Data shown Start Marker
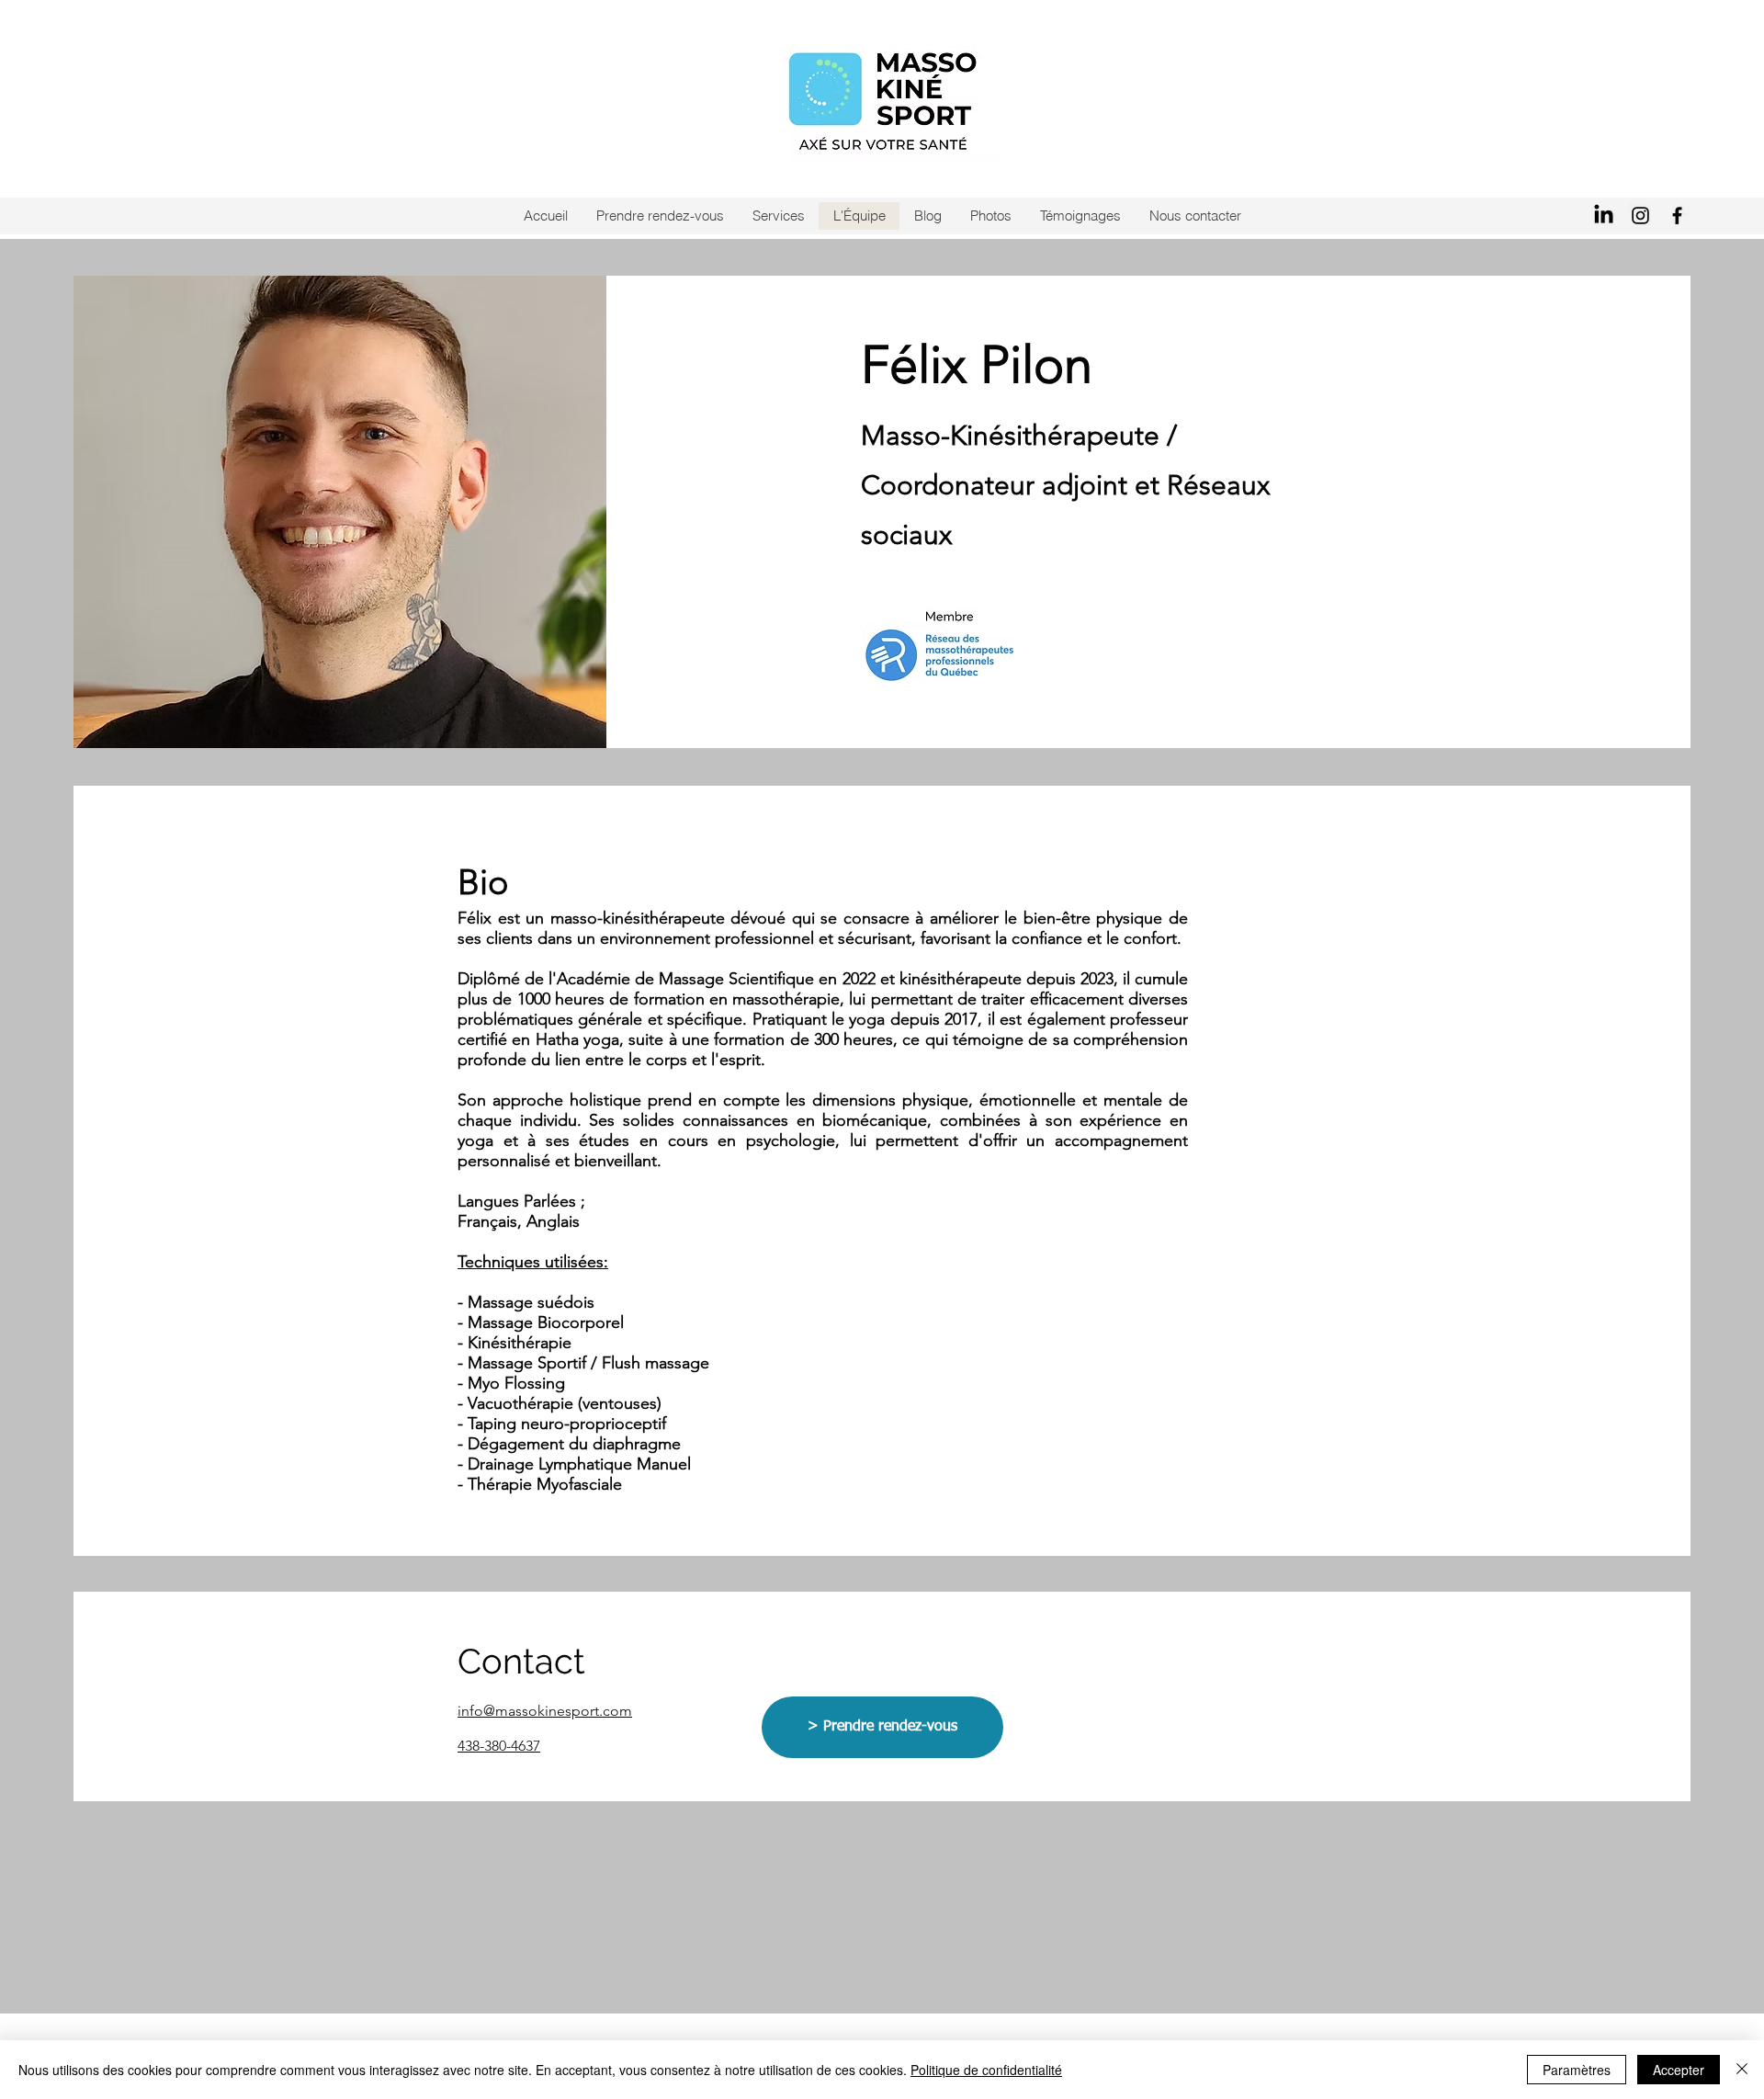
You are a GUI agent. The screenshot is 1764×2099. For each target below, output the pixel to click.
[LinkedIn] (1603, 215)
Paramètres (1577, 2069)
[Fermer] (1742, 2069)
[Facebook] (1677, 215)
Data shown End Marker
All entries must come back exactly as written, though without their pictures.

Answer to this task -
You are a GUI agent. The screenshot is 1764×2099. For each target below, output the pixel to click.
[LinkedIn] (1603, 215)
Paramètres (1577, 2069)
[Fermer] (1742, 2069)
[Facebook] (1677, 215)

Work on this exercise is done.